> Kısa görev A
Depremle ilgili metinde madde madde sıralanan, yapılması ya da yapılmaması gerektiği söylenen şeylerin hepsini yazın.
> Kısa görev B
Depremle ilgili metinde "Aynı günlerde bütün" ifadesinden "ibret almamızı zorlaştırabiliyor." ifadesine kadar olan bölümü hiç değiştirmeden aynen yazın.

> Metin parçası
########################################

Ülkemiz, Elazığ/Malatya’yı yoğun olarak etkileyen depremle sarsıldı. Hayatını kaybeden kardeşlerimize Cenab-ı Hak’tan rahmet; yaralılara acil şifa; zarar görenlere kolaylıklar diliyorum. Çok güzel dayanışma ve yardımlaşma örnekleri yaşandı. Enkazın altından gelen çığlığa sesi titreyerek cevap veren Mehmetçiğin de; telefonla irtibat kurduğu kadının hayata tutunması için canhıraş gayret eden gönüllünün de; insanüstü bir çabayla kurtarma faaliyetlerine katılan ekip personelinin de ellerinden öpülmeli. Bir de enkazdan çıkarılırken başörtüsü isteyen teyzemiz var: Rabbim cennet ve cemaliyle ödüllendirsin.
Aynı günlerde bütün dünyada büyük bir tedirginliğe sebep olan virüs de gündemimizi meşgul etmeye başladı. Çığ felaketi, uçak kazası peşi peşine geldi. Rabbimizden hayatını kaybeden tüm afetzedeler için rahmet diliyorum.
Bütün bu yaşananlardan ve yaşananlar üzerine yazılıp, çizilip, söylenenlerden almamız gereken dersler var kanaatimce.
Her olayı sadece maddi gözle değerlendirmek ibret almamızı zorlaştırabiliyor.
- Binalar sağlam yapılmalıydı…
- Demirden, çimentodan çalınmamalıydı…
- İnşaat yapılacak yerin zemin etütlerine özen gösterilmeliydi…
- Yollarda çığ tehlikesine karşı önlem alınmalıydı…
- Uçak pilotu piste sert iniş yapmamalıydı.
Bu liste böyle uzayıp gider.
Söylenenlerin tamamı insan ihmali veya insan ahlakıyla ilgilidir. Çimentodan çalmak, denetim görevini yapmamak ahlaksızlığın en çirkin örneklerindendir. Gerekli incelemeler elbette yapılmalı ve sorumlular cezalandırılmalıdır.
Ancak yaşamış olduğumuz her musibet ya da felaket sonrası sadece maddi gerekçelere yoğunlaşıp büyük hakikati kaçırdığımız da bir vakıadır.

########################################

> Çıkarılan satırlar
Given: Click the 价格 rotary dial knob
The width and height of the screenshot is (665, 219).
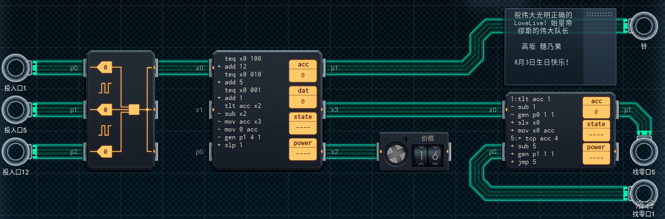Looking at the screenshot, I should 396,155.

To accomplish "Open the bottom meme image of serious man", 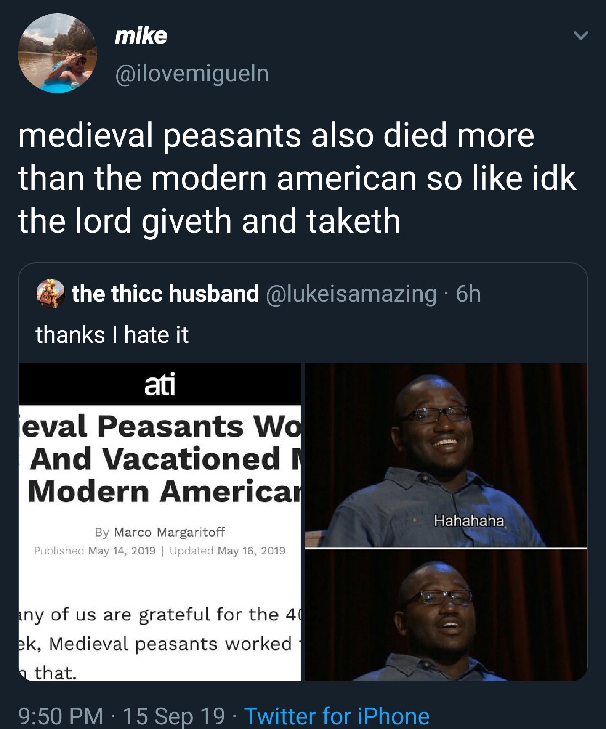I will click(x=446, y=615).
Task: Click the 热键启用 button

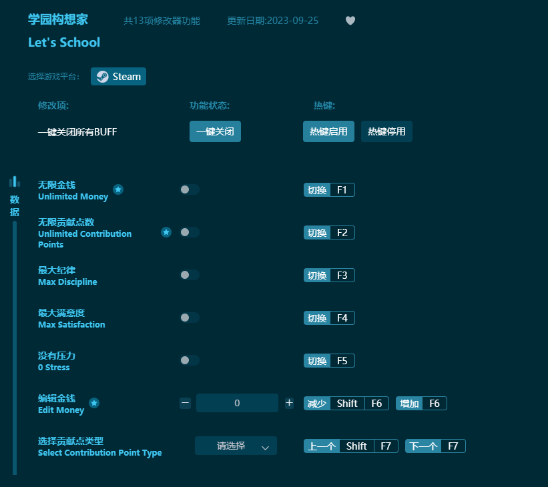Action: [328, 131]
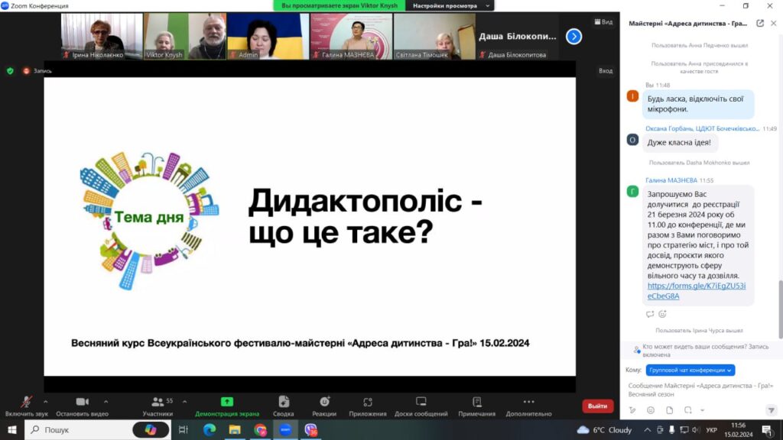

########################################

> Alıştırma cevabı A
- Binalar sağlam yapılmalıydı.
- Demirden, çimentodan çalınmamalıydı.
- İnşaat yapılacak yerin zemin etütlerine özen gösterilmeliydi.
- Yollarda çığ tehlikesine karşı önlem alınmalıydı.
- Uçak pilotu piste sert iniş yapmamalıydı.

> Alıştırma cevabı B
Aynı günlerde bütün dünyada büyük bir tedirginliğe sebep olan virüs de gündemimizi meşgul etmeye başladı. Çığ felaketi, uçak kazası peşi peşine geldi. Rabbimizden hayatını kaybeden tüm afetzedeler için rahmet diliyorum.
Bütün bu yaşananlardan ve yaşananlar üzerine yazılıp, çizilip, söylenenlerden almamız gereken dersler var kanaatimce.
Her olayı sadece maddi gözle değerlendirmek ibret almamızı zorlaştırabiliyor.